[Pixel coordinate grounding data]
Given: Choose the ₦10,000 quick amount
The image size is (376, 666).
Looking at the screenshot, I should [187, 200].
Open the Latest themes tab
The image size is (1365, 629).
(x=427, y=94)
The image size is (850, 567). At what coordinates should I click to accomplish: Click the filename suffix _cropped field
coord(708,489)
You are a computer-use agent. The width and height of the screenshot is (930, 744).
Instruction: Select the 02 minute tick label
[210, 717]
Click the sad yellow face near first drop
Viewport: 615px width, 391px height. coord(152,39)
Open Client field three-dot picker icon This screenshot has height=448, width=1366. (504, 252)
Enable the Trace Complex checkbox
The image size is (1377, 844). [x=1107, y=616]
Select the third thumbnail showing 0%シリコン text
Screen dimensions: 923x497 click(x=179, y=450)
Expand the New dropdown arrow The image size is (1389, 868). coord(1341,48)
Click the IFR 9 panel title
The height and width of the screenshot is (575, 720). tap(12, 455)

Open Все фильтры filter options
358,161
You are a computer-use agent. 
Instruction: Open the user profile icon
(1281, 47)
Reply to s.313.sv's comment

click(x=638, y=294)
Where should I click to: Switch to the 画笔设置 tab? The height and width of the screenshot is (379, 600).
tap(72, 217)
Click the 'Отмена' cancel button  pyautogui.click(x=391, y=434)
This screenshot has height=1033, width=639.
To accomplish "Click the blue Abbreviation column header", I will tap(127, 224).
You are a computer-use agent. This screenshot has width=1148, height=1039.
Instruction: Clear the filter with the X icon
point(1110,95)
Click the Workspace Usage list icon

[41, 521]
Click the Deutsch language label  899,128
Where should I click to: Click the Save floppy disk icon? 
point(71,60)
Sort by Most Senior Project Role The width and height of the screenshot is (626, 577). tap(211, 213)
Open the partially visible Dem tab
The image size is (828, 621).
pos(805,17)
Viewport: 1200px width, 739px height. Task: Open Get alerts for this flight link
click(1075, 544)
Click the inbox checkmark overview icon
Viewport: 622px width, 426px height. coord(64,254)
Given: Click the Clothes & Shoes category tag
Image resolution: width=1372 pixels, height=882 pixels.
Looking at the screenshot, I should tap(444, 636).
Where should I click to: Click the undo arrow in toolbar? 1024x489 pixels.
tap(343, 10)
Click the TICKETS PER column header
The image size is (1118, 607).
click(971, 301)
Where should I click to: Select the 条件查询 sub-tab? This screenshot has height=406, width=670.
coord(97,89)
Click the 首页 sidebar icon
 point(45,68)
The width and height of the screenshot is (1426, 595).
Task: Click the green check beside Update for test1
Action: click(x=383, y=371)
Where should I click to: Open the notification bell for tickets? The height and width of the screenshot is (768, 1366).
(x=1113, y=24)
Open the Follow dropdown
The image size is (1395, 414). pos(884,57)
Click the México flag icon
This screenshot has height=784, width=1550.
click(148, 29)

**Task objective**
Word for word, restate the lines above from the line containing "Instruction: Open the user profile icon" through the line containing "This screenshot has height=1033, width=639.", with both included and nothing else.

**Written solution**
Instruction: Open the user profile icon
(1281, 47)
Reply to s.313.sv's comment

click(x=638, y=294)
Where should I click to: Switch to the 画笔设置 tab? The height and width of the screenshot is (379, 600).
tap(72, 217)
Click the 'Отмена' cancel button  pyautogui.click(x=391, y=434)
This screenshot has height=1033, width=639.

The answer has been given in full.